***** Supplied material *****
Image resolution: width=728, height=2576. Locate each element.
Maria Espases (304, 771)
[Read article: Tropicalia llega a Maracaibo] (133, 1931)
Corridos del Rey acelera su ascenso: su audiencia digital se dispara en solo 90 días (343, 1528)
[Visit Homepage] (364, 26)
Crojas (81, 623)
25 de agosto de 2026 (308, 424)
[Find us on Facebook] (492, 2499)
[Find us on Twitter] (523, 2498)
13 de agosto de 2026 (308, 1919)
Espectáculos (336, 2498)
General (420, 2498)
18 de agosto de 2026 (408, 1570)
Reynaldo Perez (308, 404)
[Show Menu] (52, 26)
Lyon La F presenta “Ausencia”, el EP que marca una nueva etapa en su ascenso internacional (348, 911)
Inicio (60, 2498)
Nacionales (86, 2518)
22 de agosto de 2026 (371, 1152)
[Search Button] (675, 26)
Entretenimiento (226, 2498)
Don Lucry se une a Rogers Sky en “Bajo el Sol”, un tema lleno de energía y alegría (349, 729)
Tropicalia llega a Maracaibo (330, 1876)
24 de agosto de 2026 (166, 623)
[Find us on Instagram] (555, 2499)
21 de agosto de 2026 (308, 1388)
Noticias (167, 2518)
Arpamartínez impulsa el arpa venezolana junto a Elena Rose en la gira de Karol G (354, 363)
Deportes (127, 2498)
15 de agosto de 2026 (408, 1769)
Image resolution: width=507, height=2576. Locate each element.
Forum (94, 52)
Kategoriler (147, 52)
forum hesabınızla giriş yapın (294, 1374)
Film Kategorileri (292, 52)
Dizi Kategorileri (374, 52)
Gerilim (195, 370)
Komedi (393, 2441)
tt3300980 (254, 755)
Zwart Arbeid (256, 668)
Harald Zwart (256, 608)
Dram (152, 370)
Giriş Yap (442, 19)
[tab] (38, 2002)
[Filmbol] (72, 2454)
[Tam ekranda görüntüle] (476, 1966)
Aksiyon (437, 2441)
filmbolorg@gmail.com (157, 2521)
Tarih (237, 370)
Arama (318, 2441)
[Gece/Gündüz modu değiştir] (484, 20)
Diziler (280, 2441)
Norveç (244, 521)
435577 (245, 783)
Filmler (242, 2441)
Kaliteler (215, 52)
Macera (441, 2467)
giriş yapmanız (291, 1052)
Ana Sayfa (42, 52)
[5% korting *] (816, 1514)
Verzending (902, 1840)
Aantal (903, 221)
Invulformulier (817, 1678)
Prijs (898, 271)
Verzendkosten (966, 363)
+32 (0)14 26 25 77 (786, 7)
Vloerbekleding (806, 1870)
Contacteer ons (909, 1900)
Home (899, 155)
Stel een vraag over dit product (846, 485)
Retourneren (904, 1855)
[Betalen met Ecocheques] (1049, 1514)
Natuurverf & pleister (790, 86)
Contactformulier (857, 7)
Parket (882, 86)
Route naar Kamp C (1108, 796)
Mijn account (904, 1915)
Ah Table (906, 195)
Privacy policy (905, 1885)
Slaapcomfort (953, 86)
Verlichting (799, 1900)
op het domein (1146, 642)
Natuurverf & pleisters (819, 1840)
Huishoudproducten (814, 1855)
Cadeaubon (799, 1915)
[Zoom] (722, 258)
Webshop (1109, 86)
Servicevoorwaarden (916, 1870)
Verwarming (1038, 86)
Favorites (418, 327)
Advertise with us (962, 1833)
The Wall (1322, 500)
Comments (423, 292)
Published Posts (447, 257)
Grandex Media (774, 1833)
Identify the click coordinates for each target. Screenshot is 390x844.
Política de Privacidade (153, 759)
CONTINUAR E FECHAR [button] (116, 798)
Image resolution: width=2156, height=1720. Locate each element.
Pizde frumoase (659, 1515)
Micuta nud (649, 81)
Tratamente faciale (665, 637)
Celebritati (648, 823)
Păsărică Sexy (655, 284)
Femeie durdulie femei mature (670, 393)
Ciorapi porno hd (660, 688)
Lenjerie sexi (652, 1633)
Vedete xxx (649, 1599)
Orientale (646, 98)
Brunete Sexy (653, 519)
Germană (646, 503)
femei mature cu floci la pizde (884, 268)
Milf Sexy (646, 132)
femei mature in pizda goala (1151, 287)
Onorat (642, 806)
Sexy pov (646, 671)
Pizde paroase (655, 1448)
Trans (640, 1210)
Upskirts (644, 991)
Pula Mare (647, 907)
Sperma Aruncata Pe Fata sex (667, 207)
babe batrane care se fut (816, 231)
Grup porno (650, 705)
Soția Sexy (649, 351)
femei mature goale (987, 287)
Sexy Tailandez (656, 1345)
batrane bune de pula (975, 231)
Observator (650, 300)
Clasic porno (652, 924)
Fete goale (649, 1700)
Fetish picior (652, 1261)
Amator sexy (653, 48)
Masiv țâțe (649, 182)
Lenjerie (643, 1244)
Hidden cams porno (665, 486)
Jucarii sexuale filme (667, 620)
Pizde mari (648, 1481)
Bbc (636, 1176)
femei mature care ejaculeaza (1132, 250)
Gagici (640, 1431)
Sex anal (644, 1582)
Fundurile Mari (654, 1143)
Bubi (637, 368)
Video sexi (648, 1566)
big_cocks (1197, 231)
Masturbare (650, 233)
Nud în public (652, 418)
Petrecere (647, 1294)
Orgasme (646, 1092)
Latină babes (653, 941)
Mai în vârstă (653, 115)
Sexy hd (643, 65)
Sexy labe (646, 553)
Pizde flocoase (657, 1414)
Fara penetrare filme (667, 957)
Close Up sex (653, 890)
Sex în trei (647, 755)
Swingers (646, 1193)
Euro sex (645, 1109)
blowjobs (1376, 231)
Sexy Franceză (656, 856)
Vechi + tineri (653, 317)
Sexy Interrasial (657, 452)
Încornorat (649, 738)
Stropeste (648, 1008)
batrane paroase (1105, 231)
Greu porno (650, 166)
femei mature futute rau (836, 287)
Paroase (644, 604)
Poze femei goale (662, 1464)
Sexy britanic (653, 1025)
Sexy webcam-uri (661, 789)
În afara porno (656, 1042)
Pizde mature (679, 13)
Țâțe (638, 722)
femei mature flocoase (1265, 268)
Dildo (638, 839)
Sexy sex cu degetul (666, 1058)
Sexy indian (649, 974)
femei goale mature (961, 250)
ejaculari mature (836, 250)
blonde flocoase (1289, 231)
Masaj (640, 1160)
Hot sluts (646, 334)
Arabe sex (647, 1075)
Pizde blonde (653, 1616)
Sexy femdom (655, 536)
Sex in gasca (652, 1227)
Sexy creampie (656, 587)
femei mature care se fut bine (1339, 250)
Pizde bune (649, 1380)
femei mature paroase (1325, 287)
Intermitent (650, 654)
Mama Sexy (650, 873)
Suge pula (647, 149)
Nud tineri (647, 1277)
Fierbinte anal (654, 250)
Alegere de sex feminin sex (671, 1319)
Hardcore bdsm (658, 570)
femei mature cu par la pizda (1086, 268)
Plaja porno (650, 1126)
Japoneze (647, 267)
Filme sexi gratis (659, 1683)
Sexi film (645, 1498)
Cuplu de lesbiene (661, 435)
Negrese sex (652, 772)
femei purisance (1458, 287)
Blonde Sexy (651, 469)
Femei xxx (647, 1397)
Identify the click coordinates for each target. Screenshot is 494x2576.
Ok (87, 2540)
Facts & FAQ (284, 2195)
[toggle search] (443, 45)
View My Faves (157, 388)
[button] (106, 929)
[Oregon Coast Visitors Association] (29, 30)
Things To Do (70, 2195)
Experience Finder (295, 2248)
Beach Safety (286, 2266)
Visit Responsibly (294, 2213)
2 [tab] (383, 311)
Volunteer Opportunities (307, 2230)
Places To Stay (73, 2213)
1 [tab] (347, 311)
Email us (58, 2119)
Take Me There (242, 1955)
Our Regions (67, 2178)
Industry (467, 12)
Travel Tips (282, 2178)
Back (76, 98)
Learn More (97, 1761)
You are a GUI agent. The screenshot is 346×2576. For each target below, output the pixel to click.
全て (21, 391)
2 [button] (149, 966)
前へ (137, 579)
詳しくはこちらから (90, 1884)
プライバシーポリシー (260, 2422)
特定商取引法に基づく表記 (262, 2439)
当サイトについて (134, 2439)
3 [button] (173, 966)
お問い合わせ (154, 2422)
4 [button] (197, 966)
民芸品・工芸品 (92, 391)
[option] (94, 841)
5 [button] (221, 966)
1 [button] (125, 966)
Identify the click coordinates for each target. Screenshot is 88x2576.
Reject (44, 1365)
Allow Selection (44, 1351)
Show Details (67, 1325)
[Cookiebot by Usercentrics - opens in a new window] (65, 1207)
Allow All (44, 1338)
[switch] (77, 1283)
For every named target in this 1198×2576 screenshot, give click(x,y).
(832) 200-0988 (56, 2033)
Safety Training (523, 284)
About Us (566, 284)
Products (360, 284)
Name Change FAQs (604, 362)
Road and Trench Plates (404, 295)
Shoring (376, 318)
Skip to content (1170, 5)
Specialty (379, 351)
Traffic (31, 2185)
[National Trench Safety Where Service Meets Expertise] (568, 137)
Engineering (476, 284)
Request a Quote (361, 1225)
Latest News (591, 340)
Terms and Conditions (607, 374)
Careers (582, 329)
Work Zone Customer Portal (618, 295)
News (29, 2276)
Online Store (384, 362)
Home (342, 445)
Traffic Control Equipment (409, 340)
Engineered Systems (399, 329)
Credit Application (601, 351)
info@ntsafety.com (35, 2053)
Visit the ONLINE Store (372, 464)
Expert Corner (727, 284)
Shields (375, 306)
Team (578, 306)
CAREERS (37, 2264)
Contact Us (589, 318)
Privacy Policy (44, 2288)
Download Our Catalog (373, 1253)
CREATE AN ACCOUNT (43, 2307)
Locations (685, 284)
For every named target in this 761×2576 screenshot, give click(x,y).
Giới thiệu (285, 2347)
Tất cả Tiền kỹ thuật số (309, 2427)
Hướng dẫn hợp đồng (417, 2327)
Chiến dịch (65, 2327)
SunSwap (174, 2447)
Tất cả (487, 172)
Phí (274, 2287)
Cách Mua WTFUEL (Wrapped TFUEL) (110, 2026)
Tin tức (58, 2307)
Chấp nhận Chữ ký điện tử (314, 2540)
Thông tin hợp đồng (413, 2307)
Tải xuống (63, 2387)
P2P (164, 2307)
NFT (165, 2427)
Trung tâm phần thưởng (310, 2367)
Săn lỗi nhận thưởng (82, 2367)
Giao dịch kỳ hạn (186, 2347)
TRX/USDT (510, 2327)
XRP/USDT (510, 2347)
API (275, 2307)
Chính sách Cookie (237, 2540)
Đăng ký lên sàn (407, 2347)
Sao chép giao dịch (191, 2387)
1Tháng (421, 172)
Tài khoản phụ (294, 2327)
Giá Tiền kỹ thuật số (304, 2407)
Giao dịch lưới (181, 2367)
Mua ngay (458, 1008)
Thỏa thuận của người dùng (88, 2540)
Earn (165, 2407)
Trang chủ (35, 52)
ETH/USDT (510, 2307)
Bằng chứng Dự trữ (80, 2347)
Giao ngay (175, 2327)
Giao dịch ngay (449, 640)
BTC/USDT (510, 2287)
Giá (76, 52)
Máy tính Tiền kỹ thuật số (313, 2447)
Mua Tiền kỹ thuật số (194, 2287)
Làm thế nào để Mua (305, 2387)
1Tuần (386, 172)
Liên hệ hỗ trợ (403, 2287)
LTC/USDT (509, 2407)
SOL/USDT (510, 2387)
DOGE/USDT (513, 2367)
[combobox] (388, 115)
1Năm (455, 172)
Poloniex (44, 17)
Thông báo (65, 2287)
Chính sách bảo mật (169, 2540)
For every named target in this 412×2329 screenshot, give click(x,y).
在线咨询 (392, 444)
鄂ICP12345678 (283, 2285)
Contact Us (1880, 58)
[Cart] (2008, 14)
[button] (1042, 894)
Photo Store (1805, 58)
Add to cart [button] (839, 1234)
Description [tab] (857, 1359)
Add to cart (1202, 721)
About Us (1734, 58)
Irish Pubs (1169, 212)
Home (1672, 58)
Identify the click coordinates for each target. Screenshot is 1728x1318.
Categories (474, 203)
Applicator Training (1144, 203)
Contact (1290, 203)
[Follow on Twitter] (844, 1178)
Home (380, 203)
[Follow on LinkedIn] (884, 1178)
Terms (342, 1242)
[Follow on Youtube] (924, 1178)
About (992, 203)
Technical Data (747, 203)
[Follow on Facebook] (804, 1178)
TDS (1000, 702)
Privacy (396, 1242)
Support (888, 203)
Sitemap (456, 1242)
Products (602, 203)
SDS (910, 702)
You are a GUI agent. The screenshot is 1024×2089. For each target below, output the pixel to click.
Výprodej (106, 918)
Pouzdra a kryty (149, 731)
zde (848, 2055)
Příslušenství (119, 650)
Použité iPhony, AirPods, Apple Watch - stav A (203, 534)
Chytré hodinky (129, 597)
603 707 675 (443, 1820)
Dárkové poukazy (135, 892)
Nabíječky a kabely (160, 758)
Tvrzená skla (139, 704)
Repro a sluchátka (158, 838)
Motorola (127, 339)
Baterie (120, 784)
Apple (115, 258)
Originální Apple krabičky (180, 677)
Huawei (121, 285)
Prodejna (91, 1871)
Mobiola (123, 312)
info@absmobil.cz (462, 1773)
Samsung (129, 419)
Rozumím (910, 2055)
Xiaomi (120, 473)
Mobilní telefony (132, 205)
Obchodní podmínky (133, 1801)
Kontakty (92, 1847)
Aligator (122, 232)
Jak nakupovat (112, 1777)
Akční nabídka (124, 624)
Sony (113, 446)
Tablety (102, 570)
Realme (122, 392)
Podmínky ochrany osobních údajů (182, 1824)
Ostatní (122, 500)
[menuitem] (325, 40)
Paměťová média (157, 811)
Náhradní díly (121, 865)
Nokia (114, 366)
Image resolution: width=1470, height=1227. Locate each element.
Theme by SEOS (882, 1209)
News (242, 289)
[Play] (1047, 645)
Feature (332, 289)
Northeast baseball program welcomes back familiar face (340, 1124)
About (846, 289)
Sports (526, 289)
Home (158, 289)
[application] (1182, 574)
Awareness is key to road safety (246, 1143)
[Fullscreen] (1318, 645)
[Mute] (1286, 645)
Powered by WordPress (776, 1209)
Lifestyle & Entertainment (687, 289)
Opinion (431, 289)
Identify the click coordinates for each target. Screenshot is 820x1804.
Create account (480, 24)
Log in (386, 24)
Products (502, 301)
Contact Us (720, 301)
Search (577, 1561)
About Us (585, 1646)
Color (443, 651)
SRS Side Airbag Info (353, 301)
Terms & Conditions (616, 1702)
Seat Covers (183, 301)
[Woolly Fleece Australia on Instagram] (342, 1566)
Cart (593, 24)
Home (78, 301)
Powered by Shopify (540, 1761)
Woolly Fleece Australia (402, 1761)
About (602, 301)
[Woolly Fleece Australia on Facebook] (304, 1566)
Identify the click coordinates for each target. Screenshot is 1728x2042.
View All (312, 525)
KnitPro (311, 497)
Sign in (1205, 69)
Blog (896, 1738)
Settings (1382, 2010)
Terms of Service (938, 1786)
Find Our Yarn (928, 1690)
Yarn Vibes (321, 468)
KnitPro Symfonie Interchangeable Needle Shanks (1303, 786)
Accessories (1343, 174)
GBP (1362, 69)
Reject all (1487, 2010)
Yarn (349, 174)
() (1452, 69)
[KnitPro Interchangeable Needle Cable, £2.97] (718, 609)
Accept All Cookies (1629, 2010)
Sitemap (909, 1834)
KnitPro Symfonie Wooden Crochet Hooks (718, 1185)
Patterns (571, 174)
*****
* **Activity**:
Give again, unchanged, the lines running from the top of the material above through the line that has "Tropicalia llega a Maracaibo (330, 1876)", and nothing more.

* **Written solution**:
Image resolution: width=728, height=2576. Locate each element.
Maria Espases (304, 771)
[Read article: Tropicalia llega a Maracaibo] (133, 1931)
Corridos del Rey acelera su ascenso: su audiencia digital se dispara en solo 90 días (343, 1528)
[Visit Homepage] (364, 26)
Crojas (81, 623)
25 de agosto de 2026 (308, 424)
[Find us on Facebook] (492, 2499)
[Find us on Twitter] (523, 2498)
13 de agosto de 2026 (308, 1919)
Espectáculos (336, 2498)
General (420, 2498)
18 de agosto de 2026 (408, 1570)
Reynaldo Perez (308, 404)
[Show Menu] (52, 26)
Lyon La F presenta “Ausencia”, el EP que marca una nueva etapa en su ascenso internacional (348, 911)
Inicio (60, 2498)
Nacionales (86, 2518)
22 de agosto de 2026 (371, 1152)
[Search Button] (675, 26)
Entretenimiento (226, 2498)
Don Lucry se une a Rogers Sky en “Bajo el Sol”, un tema lleno de energía y alegría (349, 729)
Tropicalia llega a Maracaibo (330, 1876)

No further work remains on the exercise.